Sharon is 42, has a good job and is intelligent. Recently, she brought "Rick" to our family reunion. We were all impressed with this handsome, well-educated professional man.

Well, she recently confided that Rick has been married four times, and if that wasn't enough to deter her, she also said he had served time in jail for molesting his 6-year-old daughter. Our family is in an uproar!

Sharon doesn't seem to think this is an issue because her sons are all grown. We have all told her that we don't want him around.

I'm so worried for my sister. How desperate must she be to have a man in her life to settle for a child molester? What should we do? Can child molesters be rehabilitated? -- SICKENED SISTER IN NEW JERSEY

DEAR SICKENED SISTER: My experts have told me that although child molesters "can" be rehabilitated, the success rate is very low. If your sister marries this man, he should not be allowed to be around minor children, including grandchildren, nieces, nephews and neighborhood children. Indeed, as a condition of his release from prison, he may not be allowed to be.

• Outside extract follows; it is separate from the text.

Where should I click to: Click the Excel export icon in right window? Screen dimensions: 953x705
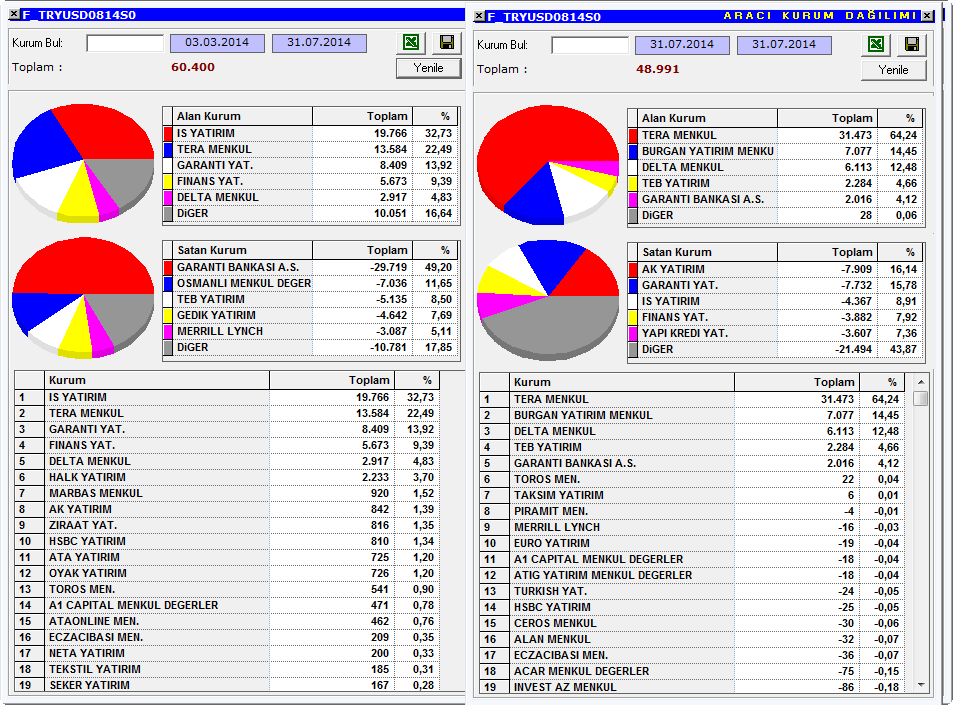pyautogui.click(x=876, y=44)
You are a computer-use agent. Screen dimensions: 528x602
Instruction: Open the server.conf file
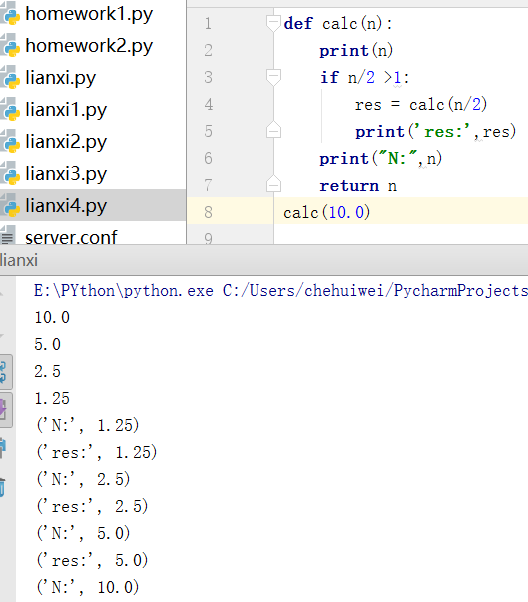(x=71, y=237)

DEAR ABBY: Ever since my dad got the promotion to a job he always dreamed of, we got rich. We moved to a different city, a better neighborhood and a nicer house. We live next door to an even richer family. They are very snobbish. Nevertheless, my mom thinks they are "perfect."

My mom is always trying to set up play dates with these neighbors' creepy son, "Jared." Jared is a bad kid. He is racist and lies to his parents all the time. What should I do? Every time I tell my mom, she says I need to "extend" myself. But I can't stand only being friends with Jared because our mothers are friends. -- FAKING IN WEST PALM BEACH, FLA.

DEAR FAKING: If you are living in a nicer house in a better neighborhood, it should follow that you are also attending a "better" school. Surely there are extracurricular activities offered at your school that would give you an opportunity to interact with other kids -- and therefore have less time to "play" with Jared. That's what I'm advising you to look into.

In spite of his financial advantages, he appears to be a troubled, unhappy and angry boy who might benefit from counseling. And you should not be spending all your time with just one "friend," if you can be part of a larger crowd.

DEAR ABBY: I spend lots of time and money on my flower garden. While I'm outside working, it is not unusual for complete strangers to stop and ask me for plants and bulbs. Believe it or not, three women were even brazen enough to ring my doorbell.

It is one thing to share flowers with friends and family -- but with people I don't even know? Please give me a clever response to these nervy individuals. -- APPALLED IN WINCHESTER, VA.

DEAR APPALLED: You should count yourself lucky that these "nervy individuals" are asking for the plants and not pinching them. Sadly, I have heard from other frustrated horticulturalists whose gardens have been denuded by people who simply helped themselves.

As to what to say to people who ring your bell asking for plants, rather than being put off, why not give them the name and address of the nursery where you buy your own? That's what I'd do -- unless I offered them a cutting so they could root their own plants.